TASK INPUTS below:
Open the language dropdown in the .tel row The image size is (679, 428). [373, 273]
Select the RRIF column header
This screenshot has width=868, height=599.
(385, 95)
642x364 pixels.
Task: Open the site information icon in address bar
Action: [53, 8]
End of TASK INPUTS.
Produce a faithful copy of all the material above.

_RESPONSE_:
Open the language dropdown in the .tel row The image size is (679, 428). [373, 273]
Select the RRIF column header
This screenshot has width=868, height=599.
(385, 95)
642x364 pixels.
Task: Open the site information icon in address bar
Action: [53, 8]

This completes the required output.